I think you still haven't understood what I'm trying to say.

What I was talking about has absolutely nothing to do with SML programs
being written in ASCII. They could be written in some totally bizarre  
charset,
and exactly the same thing would be true.

I am talking about what happens after the file has already been parsed.
The fact is simply that a string like "Hello world" defines a  
sequence of
symbol shapes. What encoding you used for the SML file is irrelevant.
That sequence of symbol shapes has a meaning to us humans; we would
be most upset if print "Hello world\n" did not output the appropriate  
looking
characters on our terminal.

When you store that string in the heap of the running program, the  
compiler
need to make a choice about how those symbols will be put into main  
memory.
Unless Char8 has a charset, the compiler has no way of deciding how  
to put
those symbols into main memory. If it picks some arbitrary character  
set for the
purposes of storing it in RAM, that won't help me when I try to use  
the string as
though it were a <insert-charset-i-combine-with-Char8-here>.

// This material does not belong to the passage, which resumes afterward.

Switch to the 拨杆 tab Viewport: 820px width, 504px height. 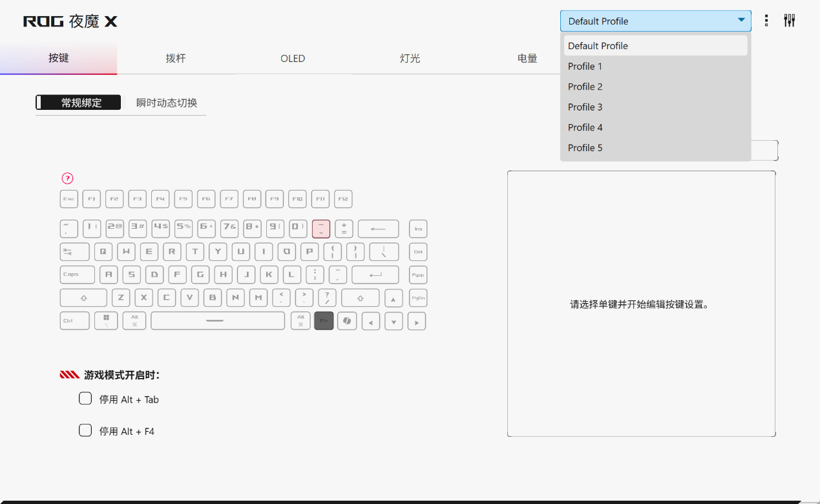(x=176, y=59)
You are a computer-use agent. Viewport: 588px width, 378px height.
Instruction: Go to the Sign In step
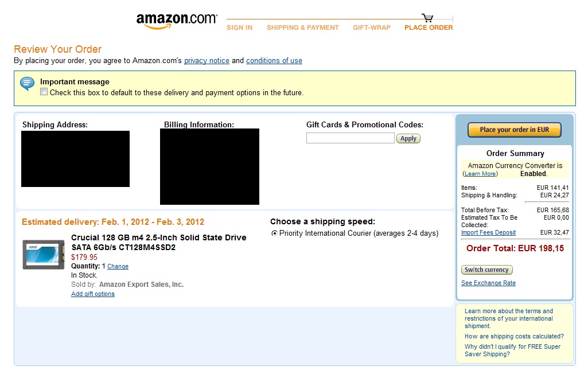tap(239, 28)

For this reason, Char, by its nature, MUST be bound to a specific  
charset.

If you disagree, walk me through how
     val () = ascii_print "Hello world\n"
     val () = koi8r_print "привет\n"
is going to work.

I care about these steps:
1. parsing the SML file (for the example, lets say the above SML is  
UTF-8)
2. what the compiler decides the type of the strings are (are they  
the same)
3. what the contents of the String8s are that are stored in the  
output executable
4. how you ensure that the string will be the charset 'print' expects
(ie: ascii_print interprets the charset-less Char8 as ASCII, koi8r as  
KOI8R)

I contend that without assigning some charset to Char8, you will fail  
to perform
step 3. If you pick some arbitrary encoding, you can't satisfy both  
prints in step 4.
Right now, the basis says Char is ascii, so the first print works. If  
you specify
no charset for Char, you can't even convert it to ASCII, b/c you  
don't what the
memory, holding the string you have, means.